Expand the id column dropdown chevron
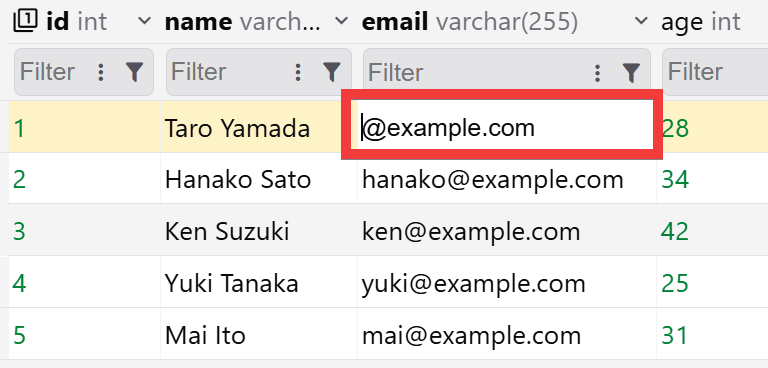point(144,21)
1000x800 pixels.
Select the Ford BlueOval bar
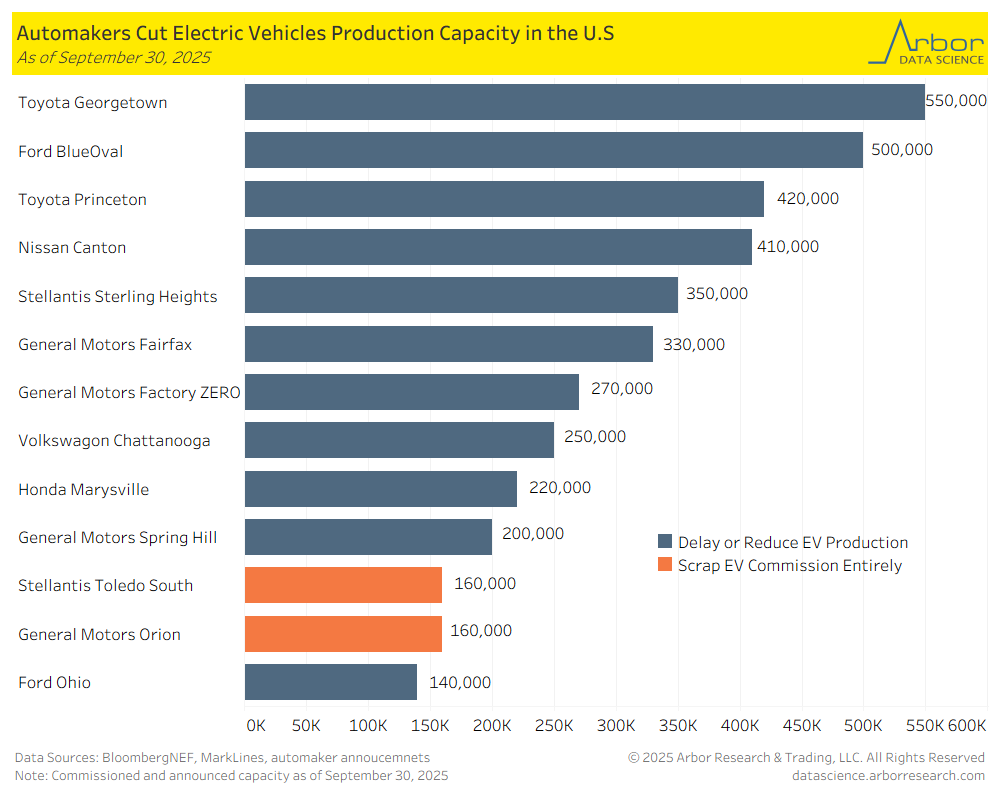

────────

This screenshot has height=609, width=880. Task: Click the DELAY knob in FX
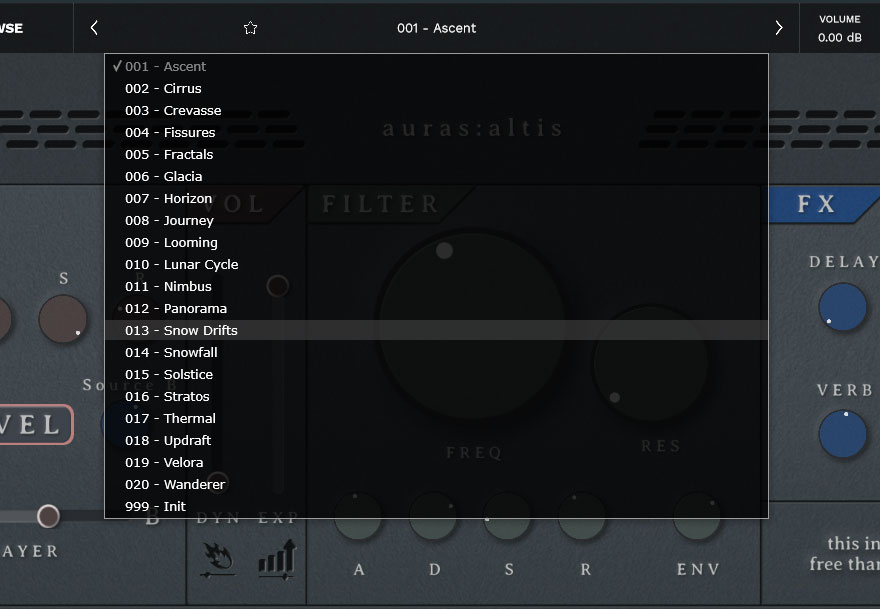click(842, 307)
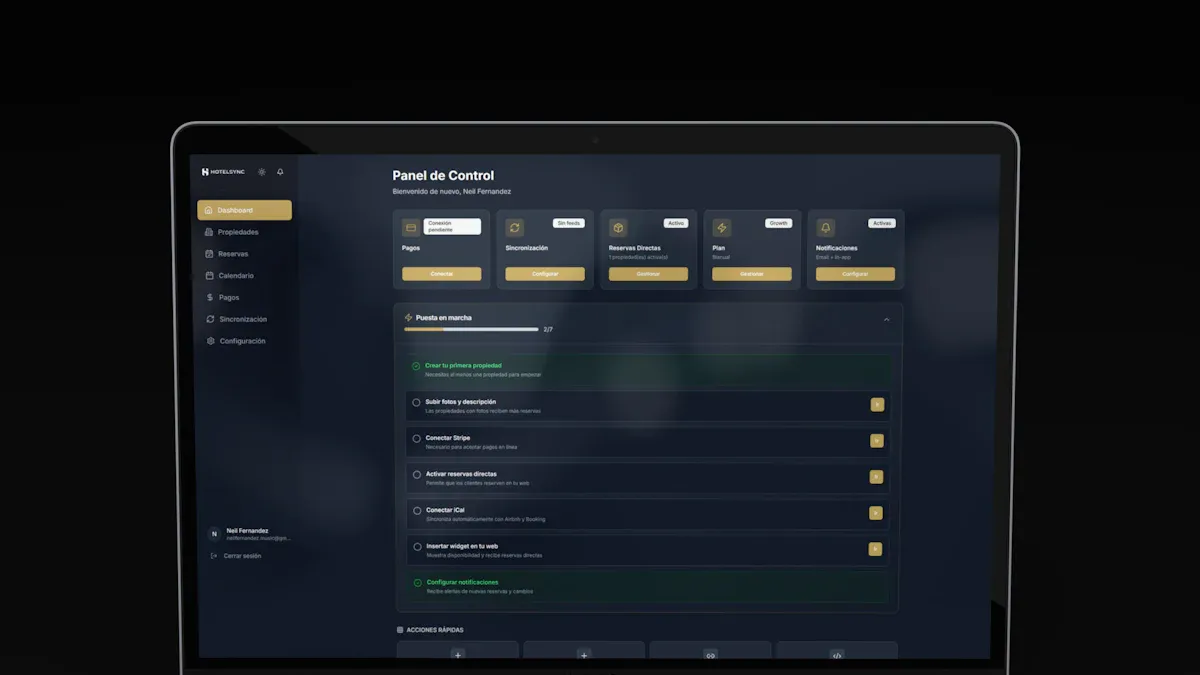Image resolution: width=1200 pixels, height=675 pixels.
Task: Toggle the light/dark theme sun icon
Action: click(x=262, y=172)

────────

§ DIRECTIONS FOR THIS TASK
Nothing but the lines from the one containing "Expand the id column dropdown chevron" through the one containing "Select the Ford BlueOval bar" should appear, copied exactly from the material above and without pictures.

§ OUTPUT OF THE TASK
Expand the id column dropdown chevron
point(144,21)
1000x800 pixels.
Select the Ford BlueOval bar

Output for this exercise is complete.